Avian Flu Scan for Feb 25, 2015

More H7N9 cases in China
;
H9N2 seroprevalence

H7N9 sickens two in China's Guangdong province

China's Guangdong province reported two new H7N9 avian influenza cases today, according to a report from Hong Kong's Centre for Health Protection (CHP).

One of the H7N9 case-patients is a 3-year-old boy from the city of Heyuan, who is hospitalized in stable condition. The other infection occurred in an 18-year-old woman from the city of Foshan. She is currently hospitalized in critical condition.

The two new cases bring the global H7N9 total to 613, according to a case list maintained by FluTrackers, an infectious disease tracking message board.
Feb 25 CHP report
FluTrackers
H7N9 case list

 

Study finds low prevalence of H9N2 infection in people exposed to birds

Seroprevalence of H9N2 avian flu antibodies among people exposed to birds was fairly low, although the virus still poses a pandemic threat, according to a study in the Journal of Infectious Diseases.

Researchers conducted a meta-analysis involving 25 studies on the results of hemagglutination inhibition (HI) and microneutralization (MN) assays presented in 25 studies from 1997 to 2003. Results were compared with the World Health Organization (WHO)–recommended case definition for seroprevalence, which is a median 1.3% via HI and 0.3% via MN.

= = = =

◆ Activities
[1] List every place name that appears in the avian flu scan.
[2] Pick up the avian flu scan's report on the H9N2 seroprevalence study right after its last sentence, and keep writing it.

◆ Recorded information
= = = =

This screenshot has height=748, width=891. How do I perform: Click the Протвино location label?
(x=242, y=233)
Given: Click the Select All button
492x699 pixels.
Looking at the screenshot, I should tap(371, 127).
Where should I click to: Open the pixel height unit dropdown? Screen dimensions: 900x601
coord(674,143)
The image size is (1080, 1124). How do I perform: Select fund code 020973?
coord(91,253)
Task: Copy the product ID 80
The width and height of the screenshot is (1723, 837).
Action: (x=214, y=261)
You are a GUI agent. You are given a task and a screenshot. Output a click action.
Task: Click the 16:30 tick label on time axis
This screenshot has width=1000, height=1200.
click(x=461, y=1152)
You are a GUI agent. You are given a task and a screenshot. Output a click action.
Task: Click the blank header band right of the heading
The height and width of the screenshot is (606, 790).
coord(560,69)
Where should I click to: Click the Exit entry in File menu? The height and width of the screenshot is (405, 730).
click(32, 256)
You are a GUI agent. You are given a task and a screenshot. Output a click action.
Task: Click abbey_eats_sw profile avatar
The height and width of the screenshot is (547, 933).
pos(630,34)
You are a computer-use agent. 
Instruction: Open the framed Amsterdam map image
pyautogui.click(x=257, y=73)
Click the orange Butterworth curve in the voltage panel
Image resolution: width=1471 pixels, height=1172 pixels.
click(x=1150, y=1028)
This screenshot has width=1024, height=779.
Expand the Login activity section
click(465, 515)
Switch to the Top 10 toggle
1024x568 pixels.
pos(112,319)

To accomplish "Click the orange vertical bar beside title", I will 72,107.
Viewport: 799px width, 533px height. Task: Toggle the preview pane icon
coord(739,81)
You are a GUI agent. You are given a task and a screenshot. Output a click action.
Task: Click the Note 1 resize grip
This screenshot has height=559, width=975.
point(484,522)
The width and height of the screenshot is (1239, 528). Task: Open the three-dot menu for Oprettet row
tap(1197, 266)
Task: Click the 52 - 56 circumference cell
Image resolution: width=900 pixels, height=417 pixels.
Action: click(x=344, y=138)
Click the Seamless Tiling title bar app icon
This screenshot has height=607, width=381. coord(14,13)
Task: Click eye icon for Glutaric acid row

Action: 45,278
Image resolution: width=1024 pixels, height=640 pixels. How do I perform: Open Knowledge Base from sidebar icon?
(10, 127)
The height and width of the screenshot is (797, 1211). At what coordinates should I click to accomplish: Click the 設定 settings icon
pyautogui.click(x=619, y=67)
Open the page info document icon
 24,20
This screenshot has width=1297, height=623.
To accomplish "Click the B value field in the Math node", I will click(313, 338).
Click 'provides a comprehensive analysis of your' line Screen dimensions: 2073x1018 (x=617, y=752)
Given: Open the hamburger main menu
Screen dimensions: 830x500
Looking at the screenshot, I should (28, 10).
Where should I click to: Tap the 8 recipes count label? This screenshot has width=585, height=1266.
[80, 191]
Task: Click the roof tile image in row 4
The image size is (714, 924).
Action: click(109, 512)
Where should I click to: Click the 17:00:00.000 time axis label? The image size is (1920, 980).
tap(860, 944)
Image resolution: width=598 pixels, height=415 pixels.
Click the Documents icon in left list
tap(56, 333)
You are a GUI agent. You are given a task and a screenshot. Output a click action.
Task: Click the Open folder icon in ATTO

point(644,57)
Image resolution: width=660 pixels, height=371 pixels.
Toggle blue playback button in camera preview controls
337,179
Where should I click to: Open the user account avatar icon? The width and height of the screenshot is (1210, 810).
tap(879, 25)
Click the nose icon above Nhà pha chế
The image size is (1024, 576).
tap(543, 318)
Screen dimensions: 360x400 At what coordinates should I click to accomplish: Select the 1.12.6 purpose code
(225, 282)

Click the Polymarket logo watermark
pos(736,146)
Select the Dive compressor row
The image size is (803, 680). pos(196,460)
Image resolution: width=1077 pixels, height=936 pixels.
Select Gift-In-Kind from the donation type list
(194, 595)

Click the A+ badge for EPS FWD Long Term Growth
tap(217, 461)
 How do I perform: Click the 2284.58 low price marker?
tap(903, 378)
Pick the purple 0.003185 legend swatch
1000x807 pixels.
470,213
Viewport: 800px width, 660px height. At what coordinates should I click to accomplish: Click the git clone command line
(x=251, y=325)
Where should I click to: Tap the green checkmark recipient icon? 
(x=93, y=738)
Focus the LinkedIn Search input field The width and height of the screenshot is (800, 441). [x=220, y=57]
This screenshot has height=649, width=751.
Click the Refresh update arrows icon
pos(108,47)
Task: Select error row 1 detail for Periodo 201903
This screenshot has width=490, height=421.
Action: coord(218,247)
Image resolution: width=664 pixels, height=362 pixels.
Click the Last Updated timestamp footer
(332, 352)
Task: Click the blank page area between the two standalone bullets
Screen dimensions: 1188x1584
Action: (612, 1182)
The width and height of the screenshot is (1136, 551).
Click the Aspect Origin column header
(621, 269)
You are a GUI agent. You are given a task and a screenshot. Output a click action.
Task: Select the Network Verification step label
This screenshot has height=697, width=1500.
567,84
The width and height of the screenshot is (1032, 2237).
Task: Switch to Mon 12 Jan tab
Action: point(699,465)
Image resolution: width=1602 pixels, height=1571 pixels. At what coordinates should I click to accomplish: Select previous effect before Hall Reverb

= = = =

◆ Task responses
[1] China, Guangdong, Hong Kong, Heyuan, Foshan

[2]
Use of the HI assay in people exposed to birds resulted in an overall H9N2 seroprevalence of 4.9% (range, 0.6%-42.6%), which did not differ significantly from the WHO estimate. The MN assay returned a median seroprevalence of 2.7% (range, 0.5%-9%), which was significantly higher than the WHO definition.

Researchers found that H9N2 infections were detected mainly in China, Hong Kong, and Bangladesh, although infection has also been detected in other Asian regions, the Middle East, Africa, and North America. The virus has an almost global distribution in domestic poultry.

H9N2 infection in people generally causes mild or asymptomatic disease, and the study said that surveillance efforts are likely missing infections in people exposed regularly to birds. Because H9N2 poses a pandemic threat, researchers recommended standardized sampling protocols and the development of new diagnostic assays.